What was a favourite surprising situation that happened during a performance?

Our shed venue was in one of those typical Toronto back alleys: narrow, with garages on either side. On opening night, my neighbour across the alley was trying to back in to his garage just when my MacDuff makes this memorable wild-west-style entrance into the shed. I lifted the creaky metal garage door with my right hand as I placed my cowboy hat on with my left. But my neighbour has angled his car so that its nose is practically in the shed. His headlights are blinding half our audience. The exhaust from the running engine wafts down the alley. It looked like MacDuff just pulled up in a Pontiac. Gifts from the alley are often what made the show so memorable.

Use five adjectives to describe the entire process for you.

• Rusty,• Small,• Ridiculous,• Cinnamon(y),• Imaginative

What did you take away from this production that you feel must be included in your future creative projects?

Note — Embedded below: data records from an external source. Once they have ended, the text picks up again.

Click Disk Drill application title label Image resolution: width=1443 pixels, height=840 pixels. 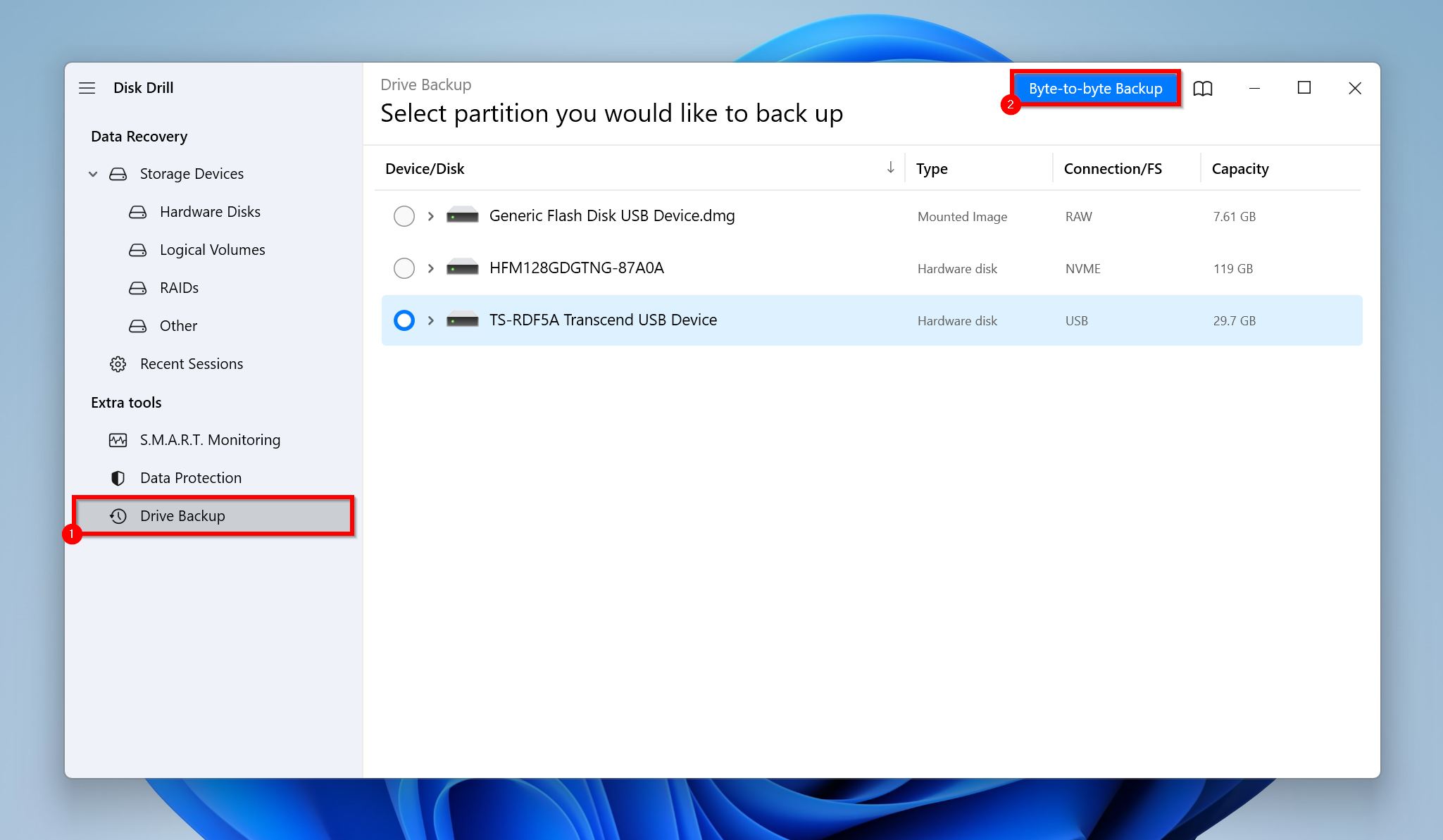(x=143, y=87)
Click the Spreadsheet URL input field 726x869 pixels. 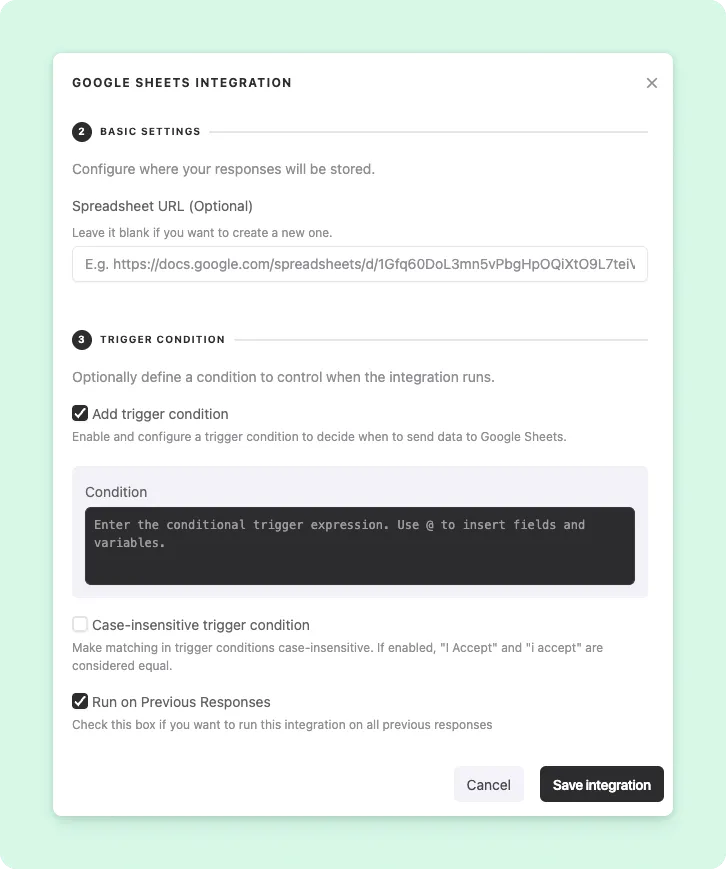pos(359,264)
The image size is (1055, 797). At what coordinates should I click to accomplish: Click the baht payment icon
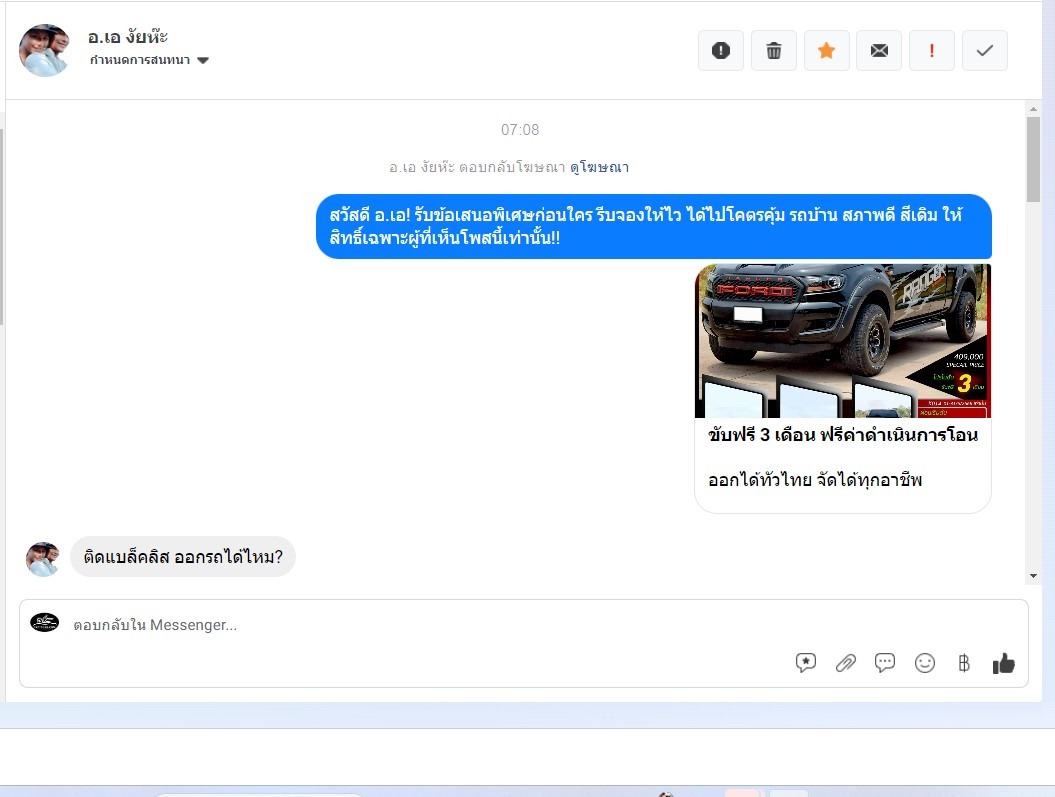[964, 663]
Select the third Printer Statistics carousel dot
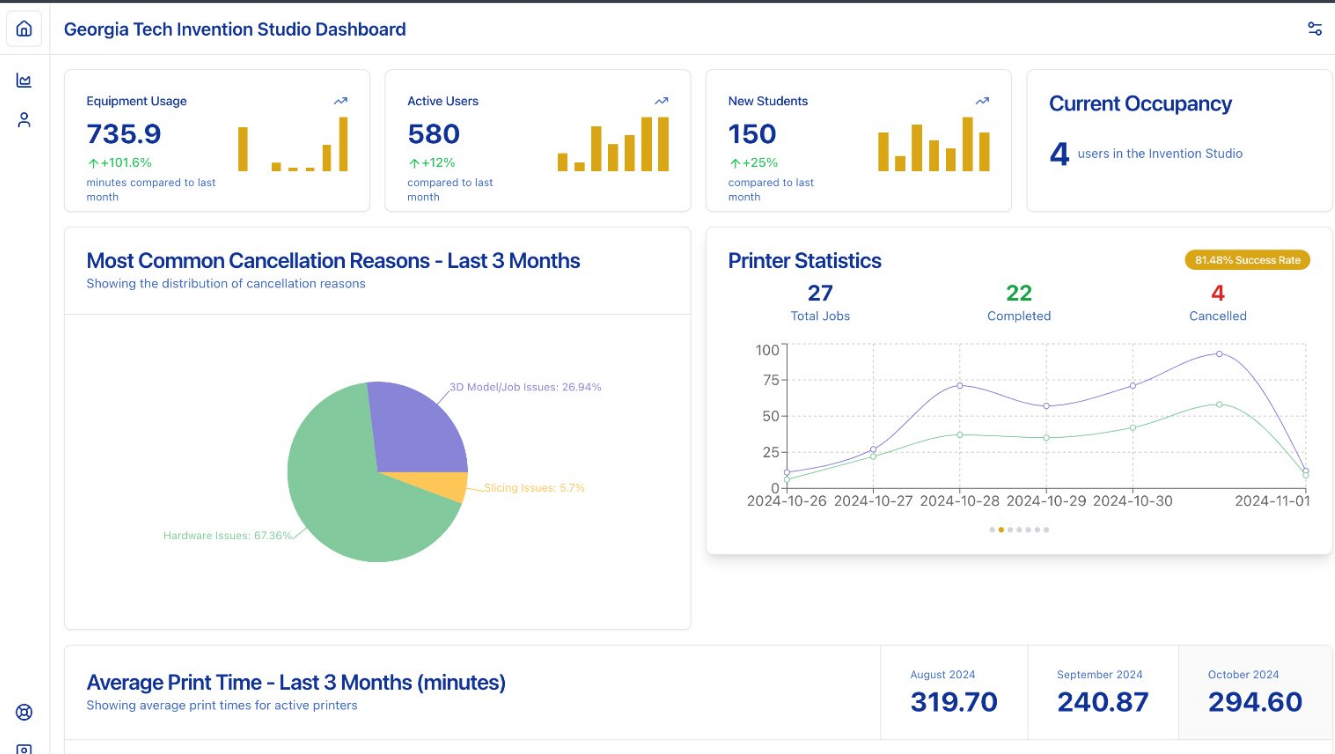This screenshot has width=1335, height=754. click(1010, 530)
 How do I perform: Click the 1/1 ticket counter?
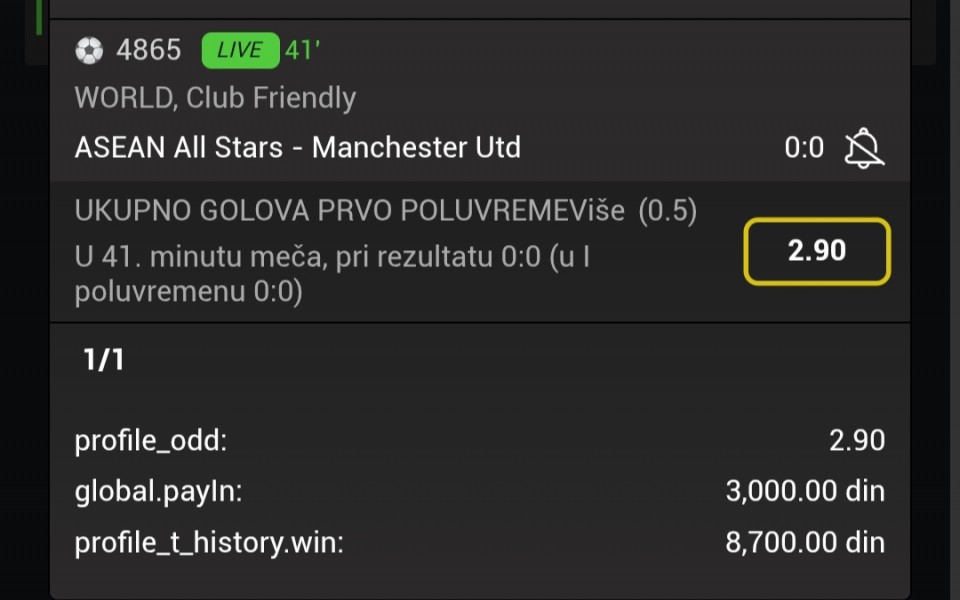pos(103,360)
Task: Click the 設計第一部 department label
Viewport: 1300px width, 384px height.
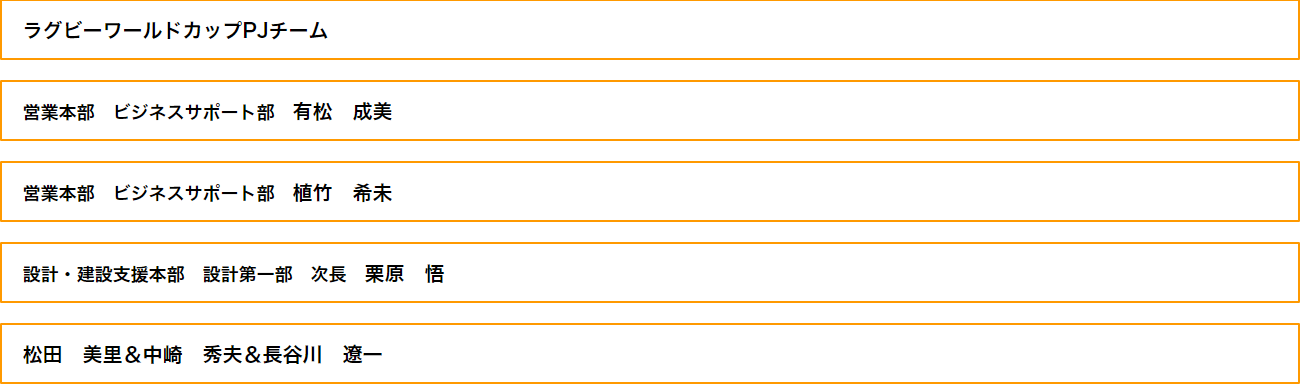Action: point(248,274)
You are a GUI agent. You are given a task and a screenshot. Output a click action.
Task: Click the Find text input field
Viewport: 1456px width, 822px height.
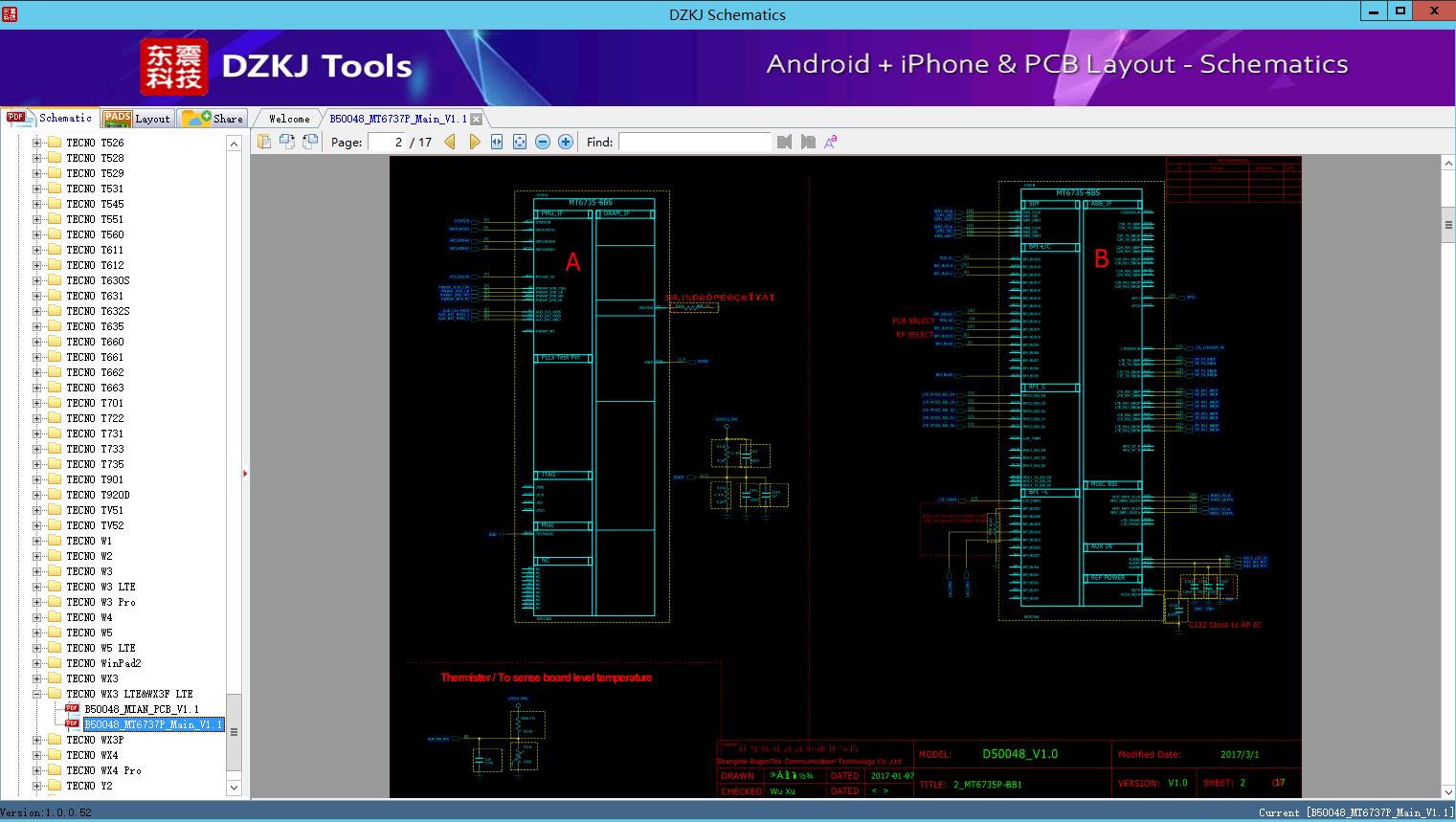tap(694, 142)
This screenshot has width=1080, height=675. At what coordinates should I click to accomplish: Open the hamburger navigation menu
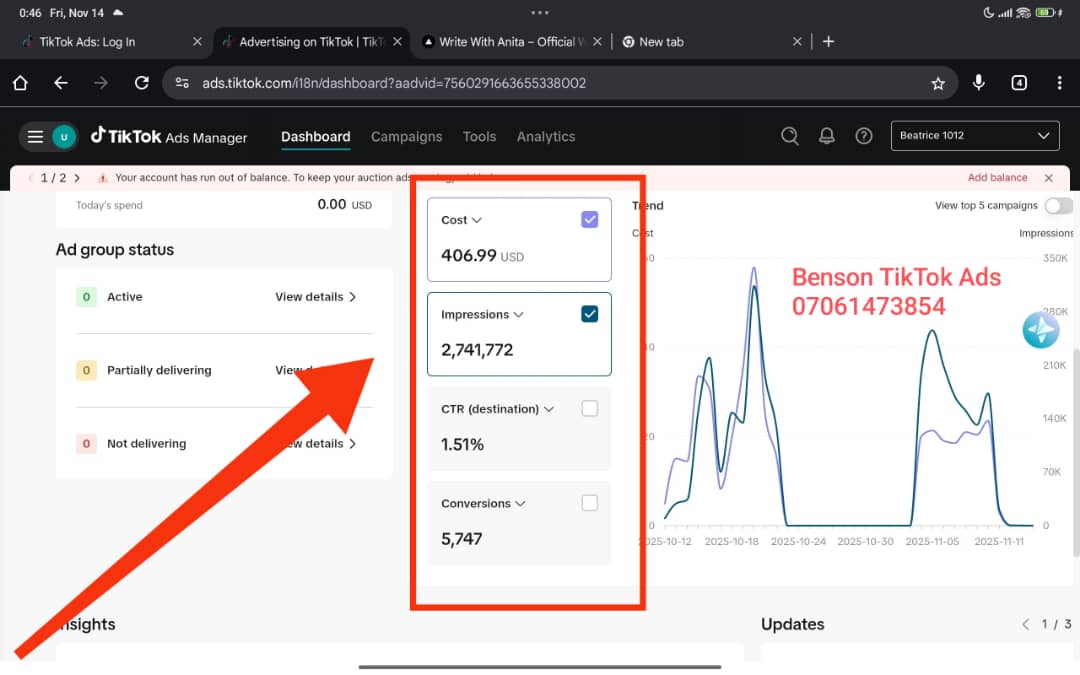36,137
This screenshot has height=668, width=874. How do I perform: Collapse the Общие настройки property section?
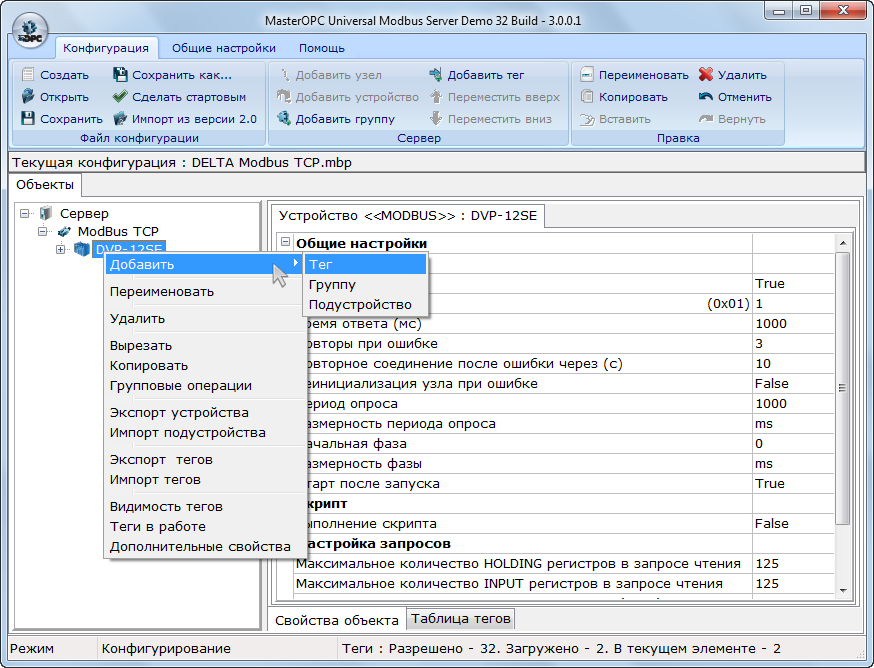(x=286, y=243)
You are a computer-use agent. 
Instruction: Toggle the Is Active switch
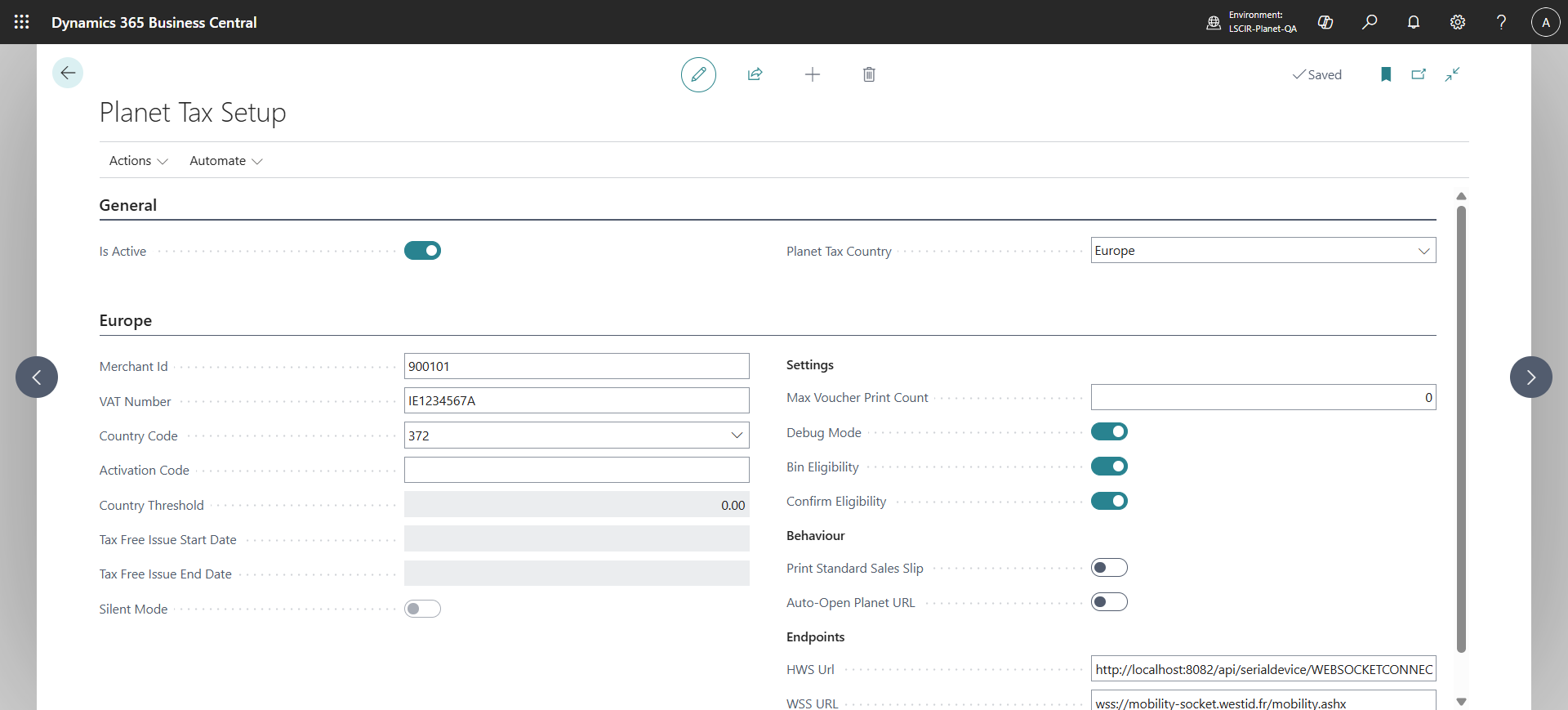click(x=422, y=251)
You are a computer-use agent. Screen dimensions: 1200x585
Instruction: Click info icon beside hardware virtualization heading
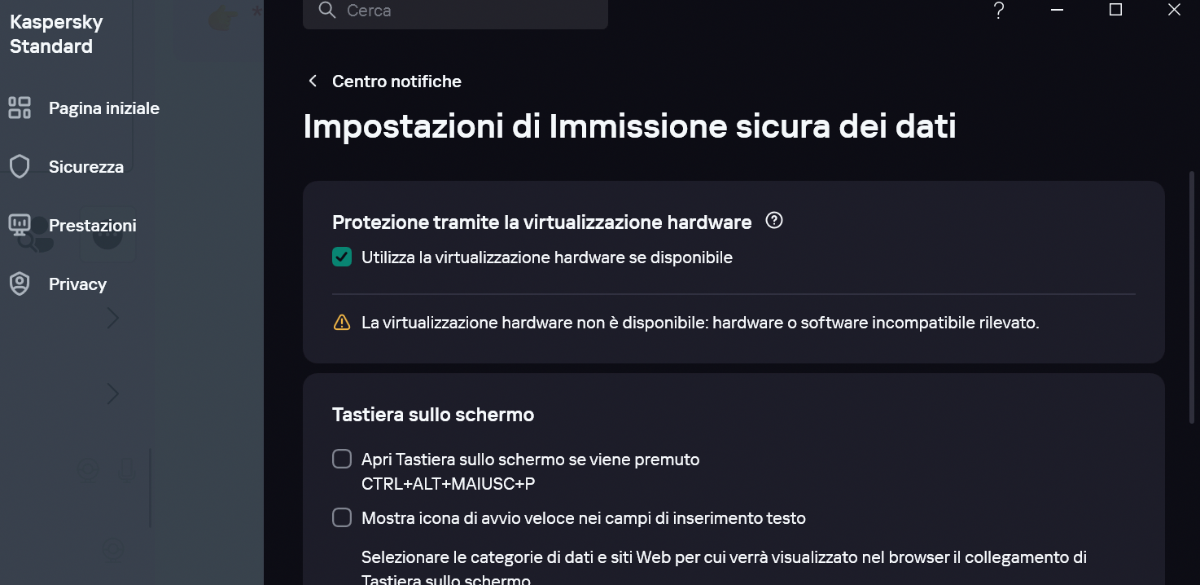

Litmus Theatre has only scratched the surface playing with lighting and shadow and we will continue this exploration in future shows. Everybody always comments on the fantastic lighting design by Patrick Lavender. The different moods and looks Patrick brought to the play was incredible – especially when you consider his humble arsenal: a 2-channel dimmer from the 1960’s jury-rigged with 5 power-bars, 1 incandescent bulb, a couple of Canadian Tire flood lights, a red bicycle light, 4 Honest Ed flashlights. One unforgettable sequence in the play had Rob Renda, playing a murderer, casting an ominous shadow through a window and on to a hanging piece of fabric. The image isn’t obvious at first, but when you hear metal scraping dirt, it’s clear the shadow is a shovel – the murderer is digging a grave. The further exploration of lofi lighting solutions and shadow-play is something Litmus Theatre will be carrying forward in our next production – an adaptation of the Peter Pan story.


Sounds very exciting! I cannot wait to see the amazing developments of this company. Thanks Litmus Theatre!